- Extracted entries:
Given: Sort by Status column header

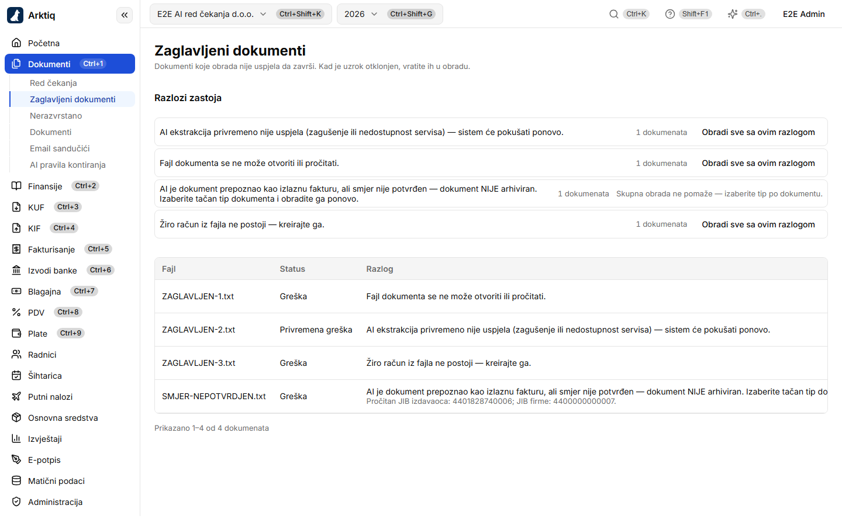Looking at the screenshot, I should [x=292, y=269].
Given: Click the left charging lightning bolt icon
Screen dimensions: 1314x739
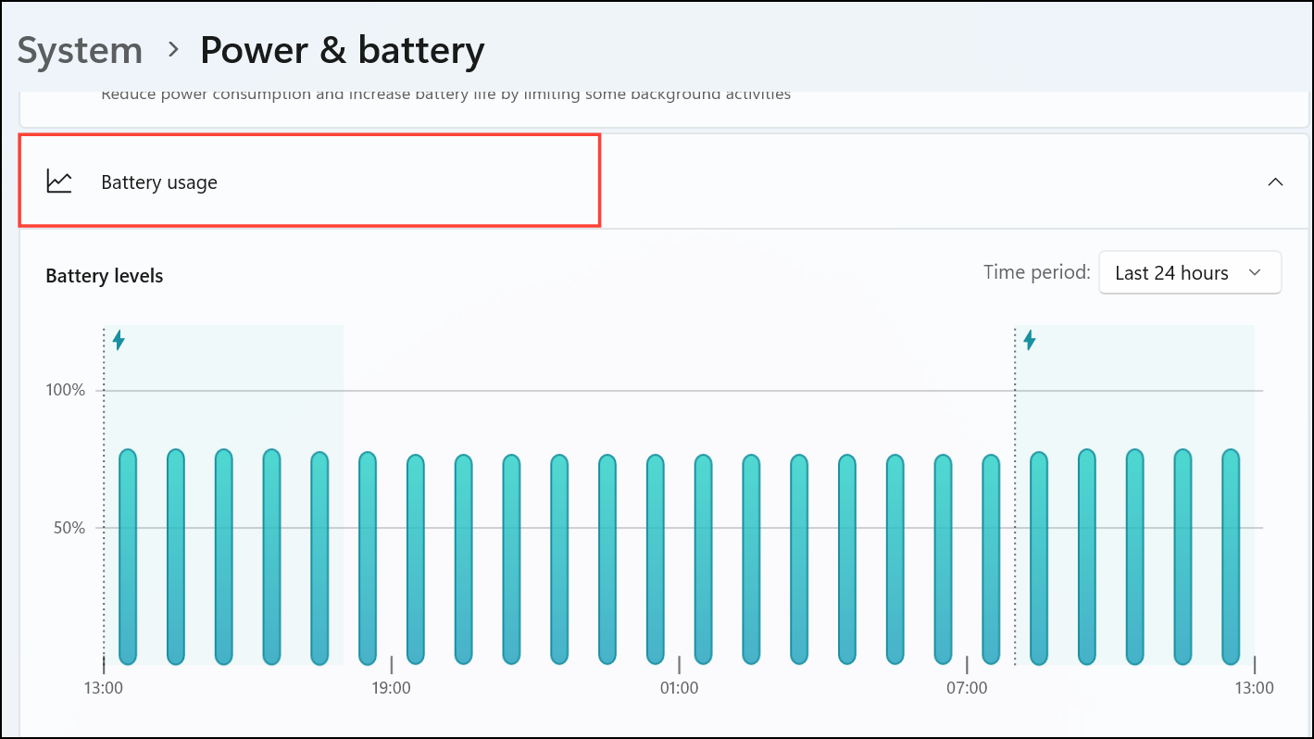Looking at the screenshot, I should (119, 341).
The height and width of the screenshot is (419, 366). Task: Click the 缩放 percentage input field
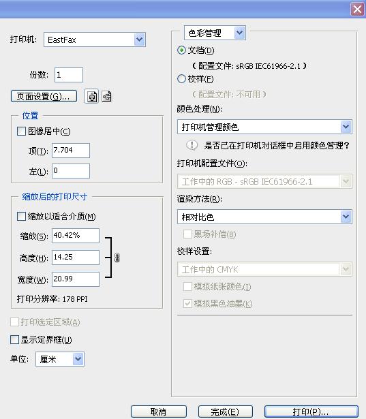click(76, 236)
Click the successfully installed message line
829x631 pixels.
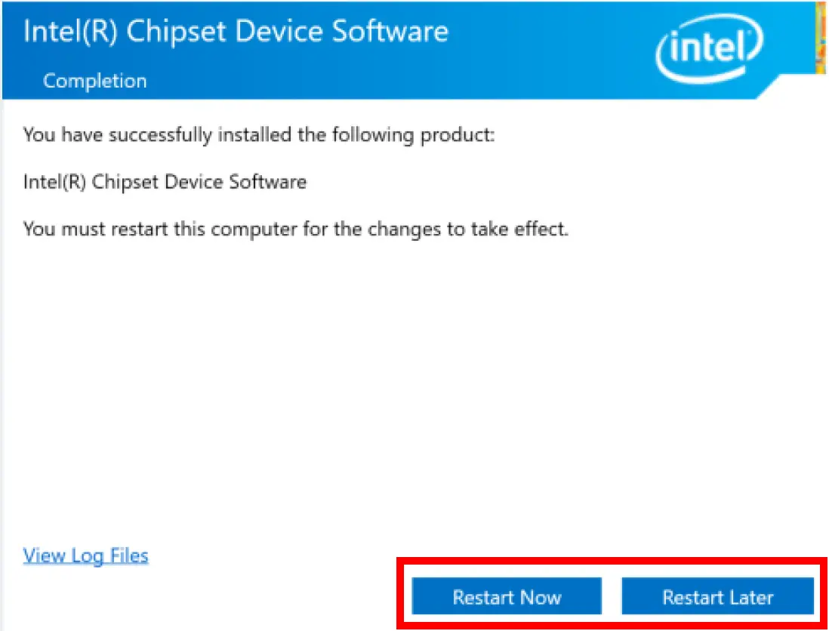coord(261,136)
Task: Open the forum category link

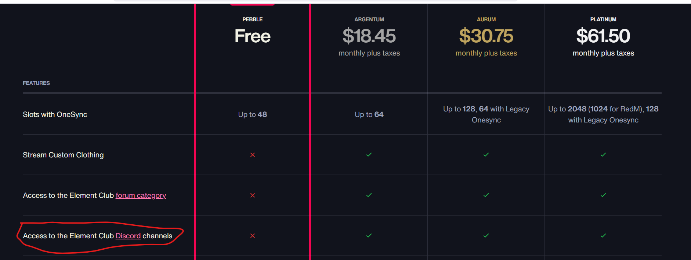Action: pyautogui.click(x=141, y=196)
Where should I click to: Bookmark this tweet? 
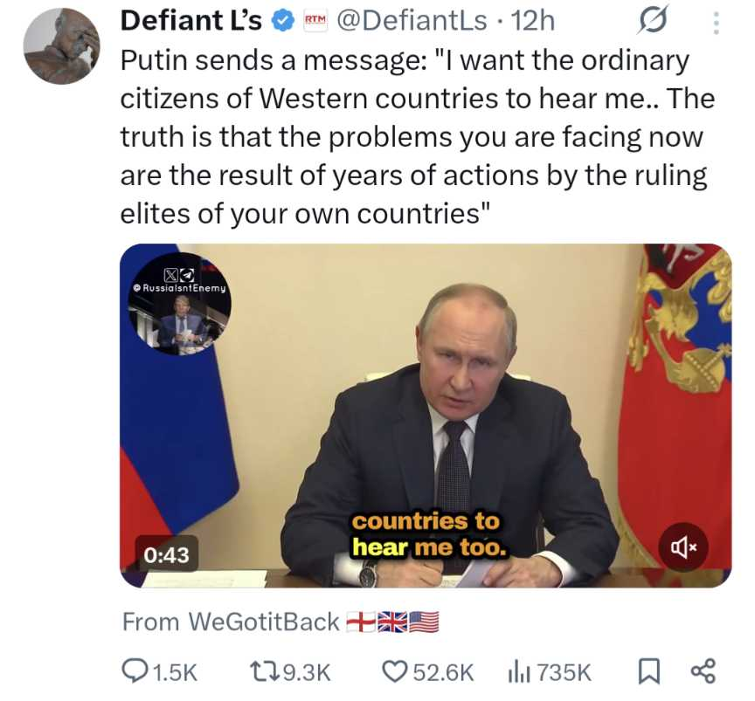click(648, 671)
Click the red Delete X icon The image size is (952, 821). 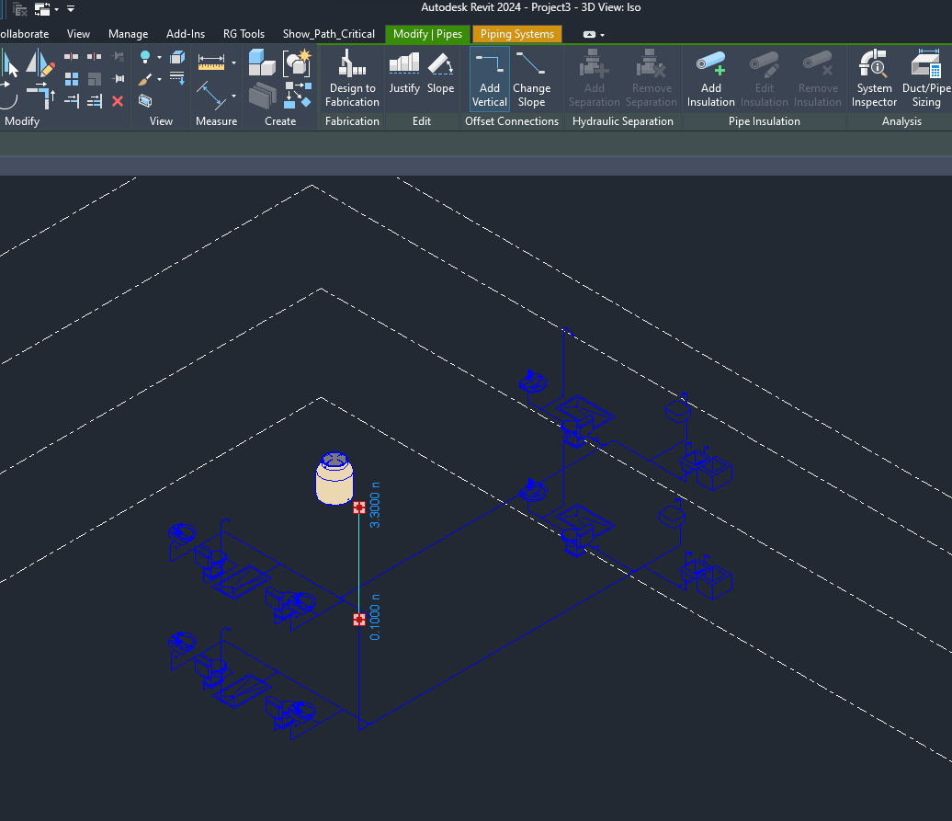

- Your objective:
Retype all of the records above exactly as they appear, leaving out the pictures.

- Output of the task:
Given: Sort by Status column header

Looking at the screenshot, I should [x=292, y=269].
Given: Click the left charging lightning bolt icon
Screen dimensions: 1314x739
Looking at the screenshot, I should (119, 341).
The height and width of the screenshot is (419, 366). Task: Click the 缩放 percentage input field
click(76, 236)
Click the successfully installed message line
829x631 pixels.
coord(261,136)
Task: Open the forum category link

Action: pyautogui.click(x=141, y=196)
Where should I click to: Bookmark this tweet? 
click(648, 671)
Click the red Delete X icon The image size is (952, 821). 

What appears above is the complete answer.